Another friend, Amanda, left a strong religious church in her late twenties, but ten years later, she still adheres to their rules and guidelines even though she wouldn’t set foot in their church, unless it was to bury a dead family member. Her relationship with God is distant, at best, and she hopes that somehow wearing the right clothes and avoiding ‘sin’ will be enough. Her eyes are lifeless, her spirit hollow, vacant.

What is it about spiritual abuse and betrayal that destroys the heart and passion of an individual, often, it seems, beyond repair?

As I thought back to the religious abuse of my childhood and early teen years, and contemplated this question, something interesting happened in my spirit. I felt violated as the memories and feelings of a sexual assault that took place when I was seventeen, returned like an unwelcome stranger.

I asked God why the memories and feelings, that went with being raped, returned when trying to work through Spiritual Abuse. The answer? It is as if they blindfolded and raped you and told you I did it, or told them they could.

Spiritual Abuse portrays God as the rapist, not the gentle lover that Scripture portrays him to be—the book of Hosea, specifically. It makes the heart fear a deep and intimate relationship with our Creator.

The response and aftermath of rape is not the same in all individuals. Some victims develop such an intense hate for the opposite gender that their interest in relationships is virtually dead. Others develop a need for constant approval from the opposite gender, especially sexually, and frantically pursue every person that could potentially fill that desperate need. The end result, of either response, is not good.

In spiritual rape the same is true. Christians who have suffered Spiritual Abuse, have been manipulated or brainwashed into believing that God is a very harsh God, who says one thing, and acts or another. A volatile God who cannot be trusted but must be appeased. A God who says, ‘Jesus is enough’ but will toss you in hell for not keeping ‘the law’. And that law is usually whatever a particular leader needs it to be for his agenda.

If the agenda is ‘perfect image’, you will be called to toe a line. If you sin, you will be shamed and the church will wash their hands of you, even if you repent. Matthew 18 will be disregarded, to deal with it in private.

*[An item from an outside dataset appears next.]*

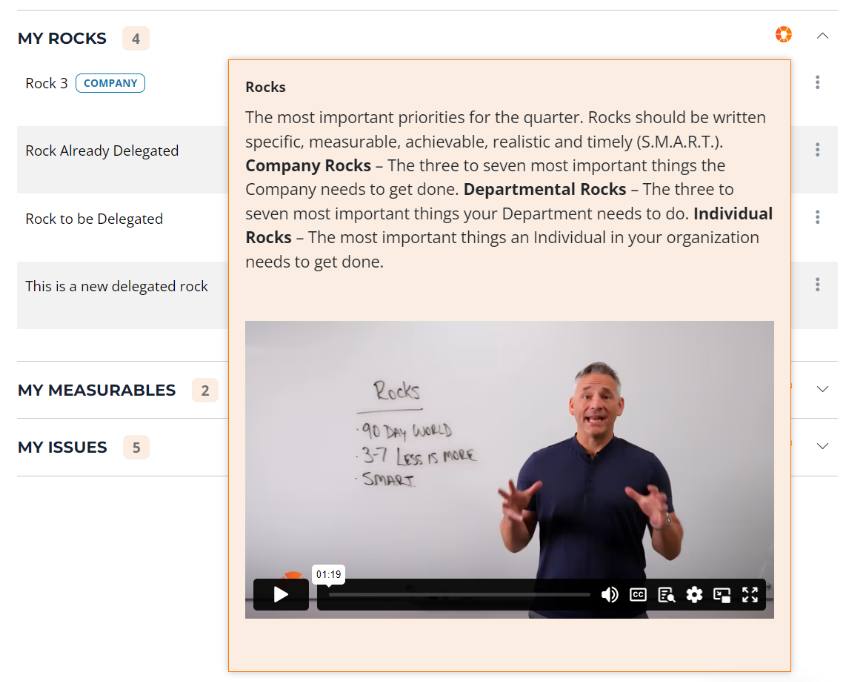The image size is (841, 682).
Task: Open the three-dot menu for Rock 3
Action: click(x=817, y=82)
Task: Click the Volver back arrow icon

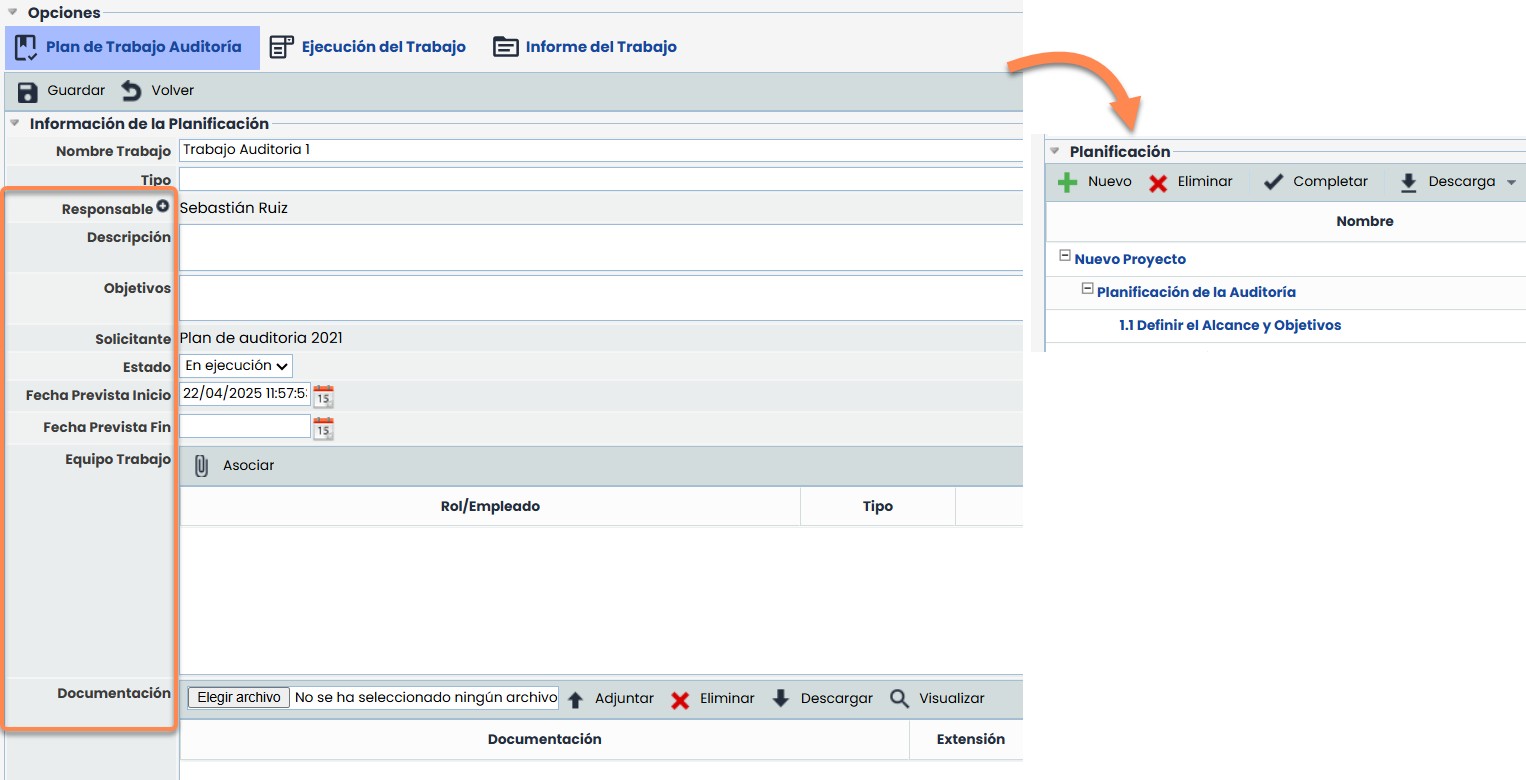Action: (132, 91)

You will be exploited as an example of what the church is not. For their own image, to present their own ‘holy standing before God’, they will publicly make a spectacle of you.

The bigger the sin, the more you will be shamed and exposed publicly. Big sin, big consequences. They forget that Matthew 18 says to go to the sinning brother alone. Only if the person does not repent, is it to involve the church leaders. Only if the person still does not repent, is it to be made public. (The rest of the chapter tells the fate of the church and individuals who choose not to follow this pattern.)

While disregarding Jesus’ teaching here, leaders will even say it is to help you, and make you careful not to sin again quickly. But it has nothing to do with following the way of Jesus, so it cannot help you, it can only crush your spirit.

This is Spiritual Abuse. It is not what Jesus offers you. It is not who God is. It is a blatant misrepresentation and violation of God’s heart.

If this is your situation, approach your leaders on it, and if the way of Jesus is not embraced, run from it, and don’t look back.